The past decade has been marked with a proliferation of community detection algorithms that aim to organize nodes (e.g., individuals, brain regions, variables) into modular structures that indicate subgroups, clusters, or communities. Motivated by the emergence of big data across many fields of inquiry, these methodological developments have primarily focused on the detection of communities of nodes from matrices that are very large. However, it remains unknown if the algorithms can reliably detect communities in smaller graph sizes (i.e., 1000 nodes and fewer) which are commonly used in brain research. More importantly, these algorithms have predominantly been tested only on binary or sparse count matrices and it remains unclear the degree to which the algorithms can recover community structure for different types of matrices, such as the often used cross-correlation matrices representing functional connectivity across predefined brain regions. Of the publicly available approaches for weighted graphs that can detect communities in graph sizes of at least 1000, prior research has demonstrated that Newman's spectral approach (i.e., Leading Eigenvalue), Walktrap, Fast Modularity, the Louvain method (i.e., multilevel community method), Label Propagation, and Infomap all recover communities exceptionally well in certain circumstances. The purpose of the present Monte Carlo simulation study is to test these methods across a large number of conditions, including varied graph sizes and types of matrix (sparse count, correlation, and reflected Euclidean distance), to identify which algorithm is optimal for specific types of data matrices. The results indicate that when the data are in the form of sparse count networks (such as those seen in diffusion tensor imaging), Label Propagation and Walktrap surfaced as the most reliable methods for community detection. For dense, weighted networks such as correlation matrices capturing functional connectivity, Walktrap consistently outperformed the other approaches for recovering communities.
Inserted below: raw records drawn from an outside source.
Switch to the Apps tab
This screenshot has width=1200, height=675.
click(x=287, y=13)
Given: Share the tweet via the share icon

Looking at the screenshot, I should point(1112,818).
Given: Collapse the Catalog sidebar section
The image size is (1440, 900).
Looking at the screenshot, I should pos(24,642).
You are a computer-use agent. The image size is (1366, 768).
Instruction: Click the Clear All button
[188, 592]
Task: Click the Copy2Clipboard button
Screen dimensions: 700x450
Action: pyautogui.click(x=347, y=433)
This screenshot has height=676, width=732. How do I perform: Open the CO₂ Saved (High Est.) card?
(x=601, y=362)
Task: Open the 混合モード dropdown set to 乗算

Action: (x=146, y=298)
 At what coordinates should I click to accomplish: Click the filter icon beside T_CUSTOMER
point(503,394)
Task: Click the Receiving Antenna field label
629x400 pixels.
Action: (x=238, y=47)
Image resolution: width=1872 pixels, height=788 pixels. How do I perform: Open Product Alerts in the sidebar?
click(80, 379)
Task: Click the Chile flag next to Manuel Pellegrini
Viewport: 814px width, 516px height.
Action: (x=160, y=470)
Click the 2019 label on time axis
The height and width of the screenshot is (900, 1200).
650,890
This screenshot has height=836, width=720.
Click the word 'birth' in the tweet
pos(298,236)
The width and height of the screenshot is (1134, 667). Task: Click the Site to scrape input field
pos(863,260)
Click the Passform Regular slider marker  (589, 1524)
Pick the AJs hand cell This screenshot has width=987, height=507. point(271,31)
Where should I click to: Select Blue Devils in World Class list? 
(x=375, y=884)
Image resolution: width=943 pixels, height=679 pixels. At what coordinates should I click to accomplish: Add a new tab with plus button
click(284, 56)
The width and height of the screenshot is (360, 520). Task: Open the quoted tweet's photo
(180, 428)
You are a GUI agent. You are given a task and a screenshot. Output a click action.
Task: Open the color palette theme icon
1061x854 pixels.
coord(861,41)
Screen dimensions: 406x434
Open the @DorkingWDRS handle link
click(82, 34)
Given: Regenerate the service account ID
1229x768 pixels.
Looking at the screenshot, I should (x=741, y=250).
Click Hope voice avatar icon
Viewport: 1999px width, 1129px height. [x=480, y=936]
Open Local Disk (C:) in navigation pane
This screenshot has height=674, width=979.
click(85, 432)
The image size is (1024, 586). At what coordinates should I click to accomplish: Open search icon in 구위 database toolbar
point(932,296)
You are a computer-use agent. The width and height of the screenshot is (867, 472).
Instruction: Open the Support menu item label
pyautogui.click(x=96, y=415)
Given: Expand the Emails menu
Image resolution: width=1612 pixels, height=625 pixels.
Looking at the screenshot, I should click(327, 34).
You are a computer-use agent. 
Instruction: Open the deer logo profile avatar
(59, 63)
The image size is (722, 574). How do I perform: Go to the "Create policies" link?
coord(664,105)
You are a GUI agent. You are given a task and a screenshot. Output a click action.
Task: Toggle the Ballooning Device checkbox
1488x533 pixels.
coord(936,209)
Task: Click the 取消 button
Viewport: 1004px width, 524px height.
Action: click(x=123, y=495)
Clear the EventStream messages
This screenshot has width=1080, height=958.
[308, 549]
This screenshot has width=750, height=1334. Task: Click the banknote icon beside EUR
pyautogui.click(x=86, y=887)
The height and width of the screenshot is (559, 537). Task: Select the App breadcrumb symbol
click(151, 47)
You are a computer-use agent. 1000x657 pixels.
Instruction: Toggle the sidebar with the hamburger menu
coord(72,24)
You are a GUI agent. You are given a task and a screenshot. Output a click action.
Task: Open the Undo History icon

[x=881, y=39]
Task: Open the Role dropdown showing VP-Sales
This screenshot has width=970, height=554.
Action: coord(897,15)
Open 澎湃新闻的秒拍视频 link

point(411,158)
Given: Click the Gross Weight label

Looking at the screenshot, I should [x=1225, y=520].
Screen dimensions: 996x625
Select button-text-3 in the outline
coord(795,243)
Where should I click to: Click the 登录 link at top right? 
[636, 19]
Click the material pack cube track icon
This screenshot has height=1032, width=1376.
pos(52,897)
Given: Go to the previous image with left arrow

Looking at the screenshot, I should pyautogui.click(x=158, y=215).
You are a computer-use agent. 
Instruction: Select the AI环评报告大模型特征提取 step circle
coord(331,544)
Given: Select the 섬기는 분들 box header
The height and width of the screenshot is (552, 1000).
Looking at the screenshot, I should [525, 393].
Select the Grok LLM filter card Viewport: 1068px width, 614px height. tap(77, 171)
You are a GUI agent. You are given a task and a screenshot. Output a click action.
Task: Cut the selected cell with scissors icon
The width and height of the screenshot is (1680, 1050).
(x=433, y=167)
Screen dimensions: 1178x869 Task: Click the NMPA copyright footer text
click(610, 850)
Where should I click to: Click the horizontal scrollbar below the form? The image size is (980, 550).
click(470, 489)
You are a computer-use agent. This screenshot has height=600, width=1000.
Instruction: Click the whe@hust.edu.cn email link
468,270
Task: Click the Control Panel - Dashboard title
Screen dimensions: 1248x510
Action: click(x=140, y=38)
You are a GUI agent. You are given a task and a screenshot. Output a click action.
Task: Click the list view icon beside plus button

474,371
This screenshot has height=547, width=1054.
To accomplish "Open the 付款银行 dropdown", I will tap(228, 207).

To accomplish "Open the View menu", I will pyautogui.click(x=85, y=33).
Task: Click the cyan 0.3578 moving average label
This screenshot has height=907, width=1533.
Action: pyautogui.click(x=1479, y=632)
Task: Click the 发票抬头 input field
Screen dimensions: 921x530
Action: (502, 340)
在过去十年中,社区检测算法大量涌现,这些算法旨在将节点(例如个体、脑区、变量)组织成模块化结构,以指示子群体、簇或社区。受众多研究领域大数据出现的推动,这些方法的发展主要集中于从非常大的矩阵中检测节点社区。然而,对于这些算法能否在脑研究中常用的较小图规模(即1000个节点及以下)中可靠地检测社区,目前仍不清楚。更重要的是,这些算法主要仅在二元或稀疏计数矩阵上进行了测试,尚不清楚这些算法能够在多大程度上恢复不同类型矩阵(例如常用于表示预定义脑区之间功能连接的互相关矩阵)的社区结构。在可公开获取的、能够检测至少1000规模图中社区的加权图方法中,先前的研究表明,纽曼谱方法(即主特征值法)、随机游走算法、快速模块度算法、鲁汶方法(即多层社区方法)、标签传播算法和信息地图算法在某些情况下都能很好地恢复社区结构。本蒙特卡洛模拟研究的目的是在大量条件下测试这些方法,包括不同的图规模和矩阵类型(稀疏计数、相关性和反射欧几里得距离),以确定哪种算法对于特定类型的数据矩阵是最优的。结果表明,当数据为稀疏计数网络形式(如扩散张量成像中所见)时,标签传播算法和随机游走算法成为社区检测最可靠的方法。对于诸如捕获功能连接的相关矩阵这样的密集加权网络,随机游走算法在恢复社区方面始终优于其他方法。